Syi’ah Berkata Fir’aun Adalah Abu Bakar dan Haman Adalah Umar?

Syi’ah Berkata Fir’aun Adalah Abu Bakar dan Haman Adalah Umar?

Salah seorang nashibi menukil dari kitab ulama Syi’ah Ilzaamun Naashib Fii Itsbaatil Hujjah Al Ghaaib 2/231 oleh Syaikh Ali Al Yazdiy Al Hairiy

قال المفضل: يا سيدي ومن فرعون ومن هامان؟ قال (عليه السلام): أبو بكر وعمر

Al Mufadhdhal berkata “wahai tuanku, siapakah Fir’aun dan siapakah Haamaan?. [Imam Ash Shadiq] [‘alaihis salaam] berkata “Abu Bakar dan Umar” [Ilzaamun Naashib Fii Itsbaatil Hujjah Al Ghaaib 2/231]

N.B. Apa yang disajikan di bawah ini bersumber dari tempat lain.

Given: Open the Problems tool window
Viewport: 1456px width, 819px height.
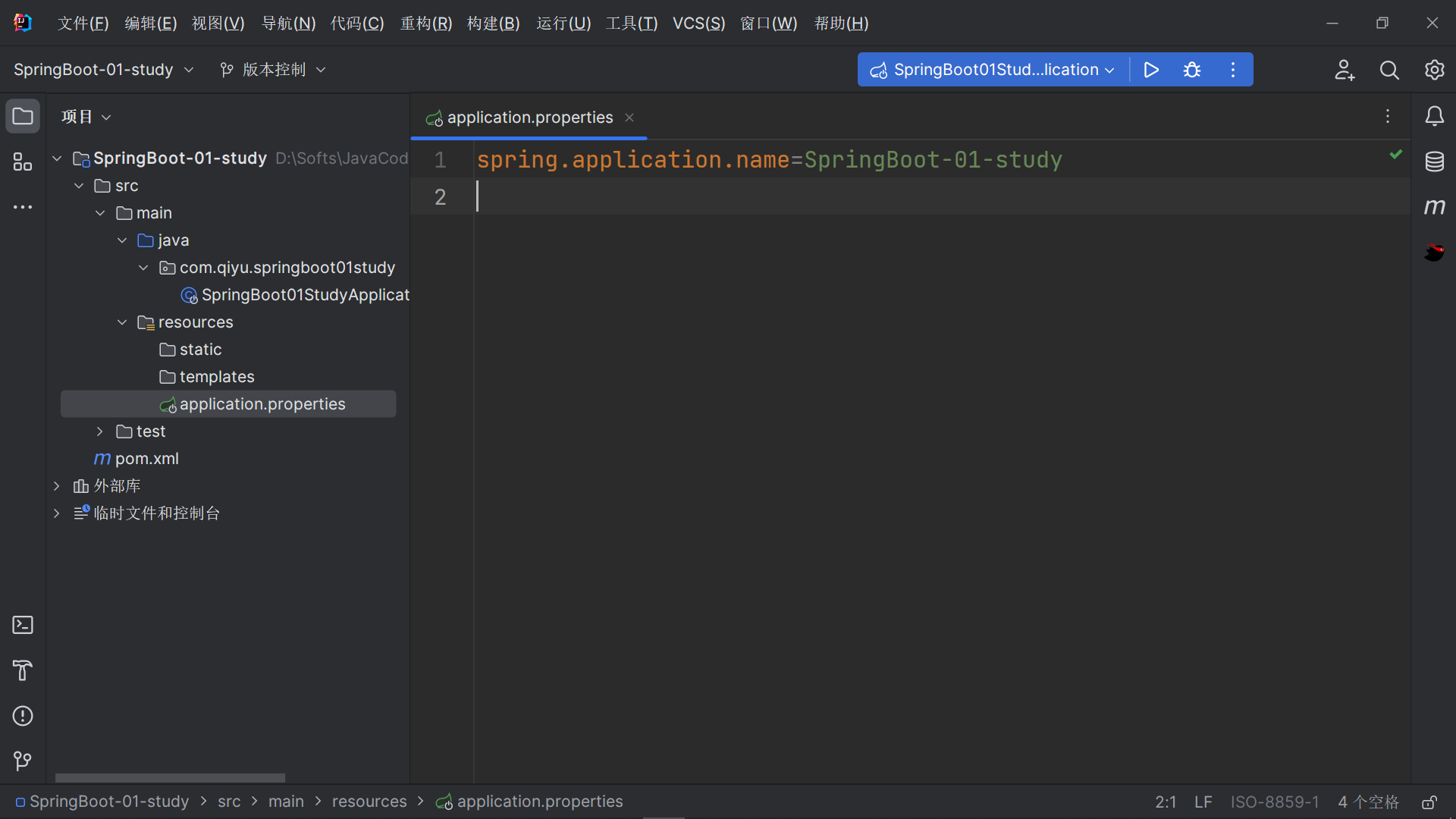Looking at the screenshot, I should tap(22, 716).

Syaikh Ali Al Yazdiy tidak membawa perkataannya sendiri melainkan membawakan riwayat yang sangat panjang dimana Al Mufadhdhal bin Umar bertanya kepada Imam Ja’far Ash Shaadiq. Al Majlisiy menukil riwayat ini dalam kitab Bihar Al Anwaar 53/17.

Bihar Al Anwar juz 53

 Bihar Al Anwar juz 53 hal 17

Sanad riwayat tersebut dituliskan Al Majlisiy pada kitab Bihar Al Anwaar 53/1

Bihar Al Anwar juz 53 hal 1

وي في بعض مؤلفات أصحابنا، عن الحسين بن حمدان، عن محمد ابن إسماعيل وعلي بن عبد الله الحسني، عن أبي شعيب [و] محمد بن نصير، عن عمر بن الفرات، عن محمد بن المفضل، عن المفضل بن عمر قال: سألت سيدي الصادق عليه السلام

Dan diriwayatkan oleh sebagian penulis dari kalangan sahabat kami dari Husain bin Hamdaan dari Muhammad bin Ismaiil dan Aliy bin Abdullah Al Hasaniy dari Abi Syu’aib [dan] Muhammad bin Nushair dari ‘Umar bin Furaat dari Muhammad bin Mufadhdhal dari Mufadhdhdal bin ‘Umar yang berkata aku bertanya kepada tuanku Ash Shadiq [‘alaihis salaam] [Bihar Al Anwaar 53/1]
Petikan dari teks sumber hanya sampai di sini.